● **TASK ITEM**
When copying the records below, keep every word as it is and drop the images.

● **INPUT**

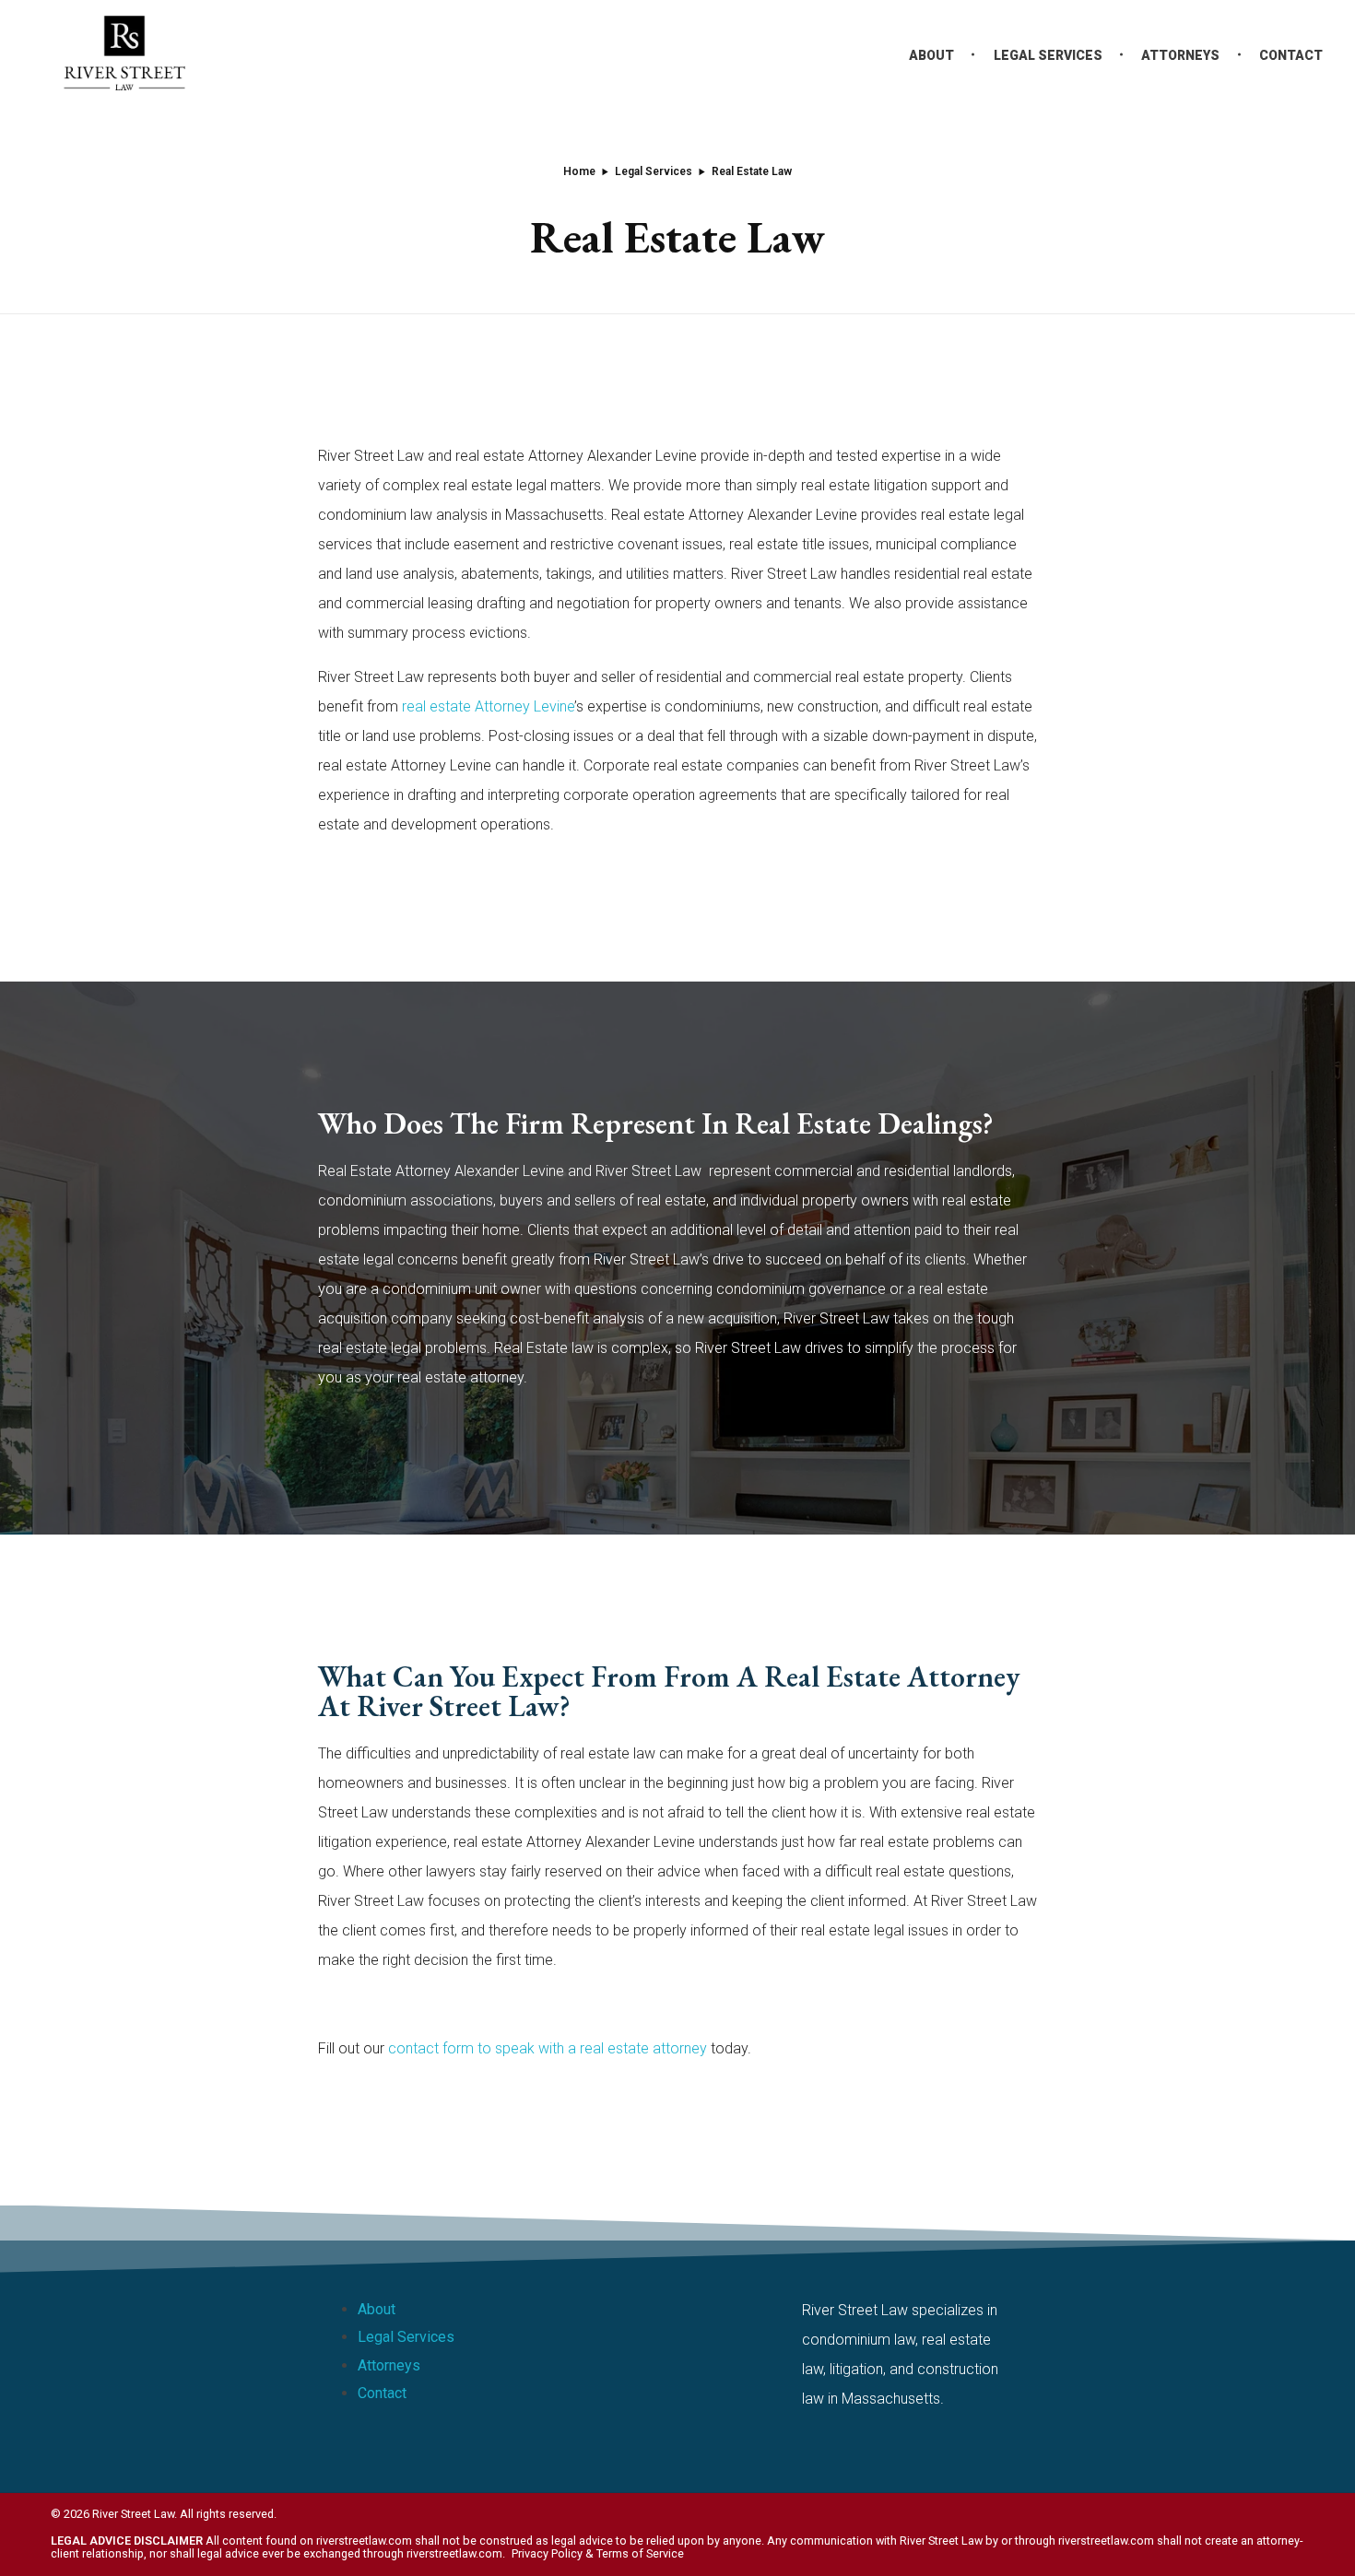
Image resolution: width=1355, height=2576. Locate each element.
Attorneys (389, 2365)
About (376, 2309)
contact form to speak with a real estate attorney (547, 2048)
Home (579, 171)
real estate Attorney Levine (488, 706)
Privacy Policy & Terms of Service (598, 2553)
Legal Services (653, 171)
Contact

● **ANSWER BOX**
Image resolution: width=1355, height=2576. Locate each element.
Attorneys (389, 2365)
About (376, 2309)
contact form to speak with a real estate attorney (547, 2048)
Home (579, 171)
real estate Attorney Levine (488, 706)
Privacy Policy & Terms of Service (598, 2553)
Legal Services (653, 171)
Contact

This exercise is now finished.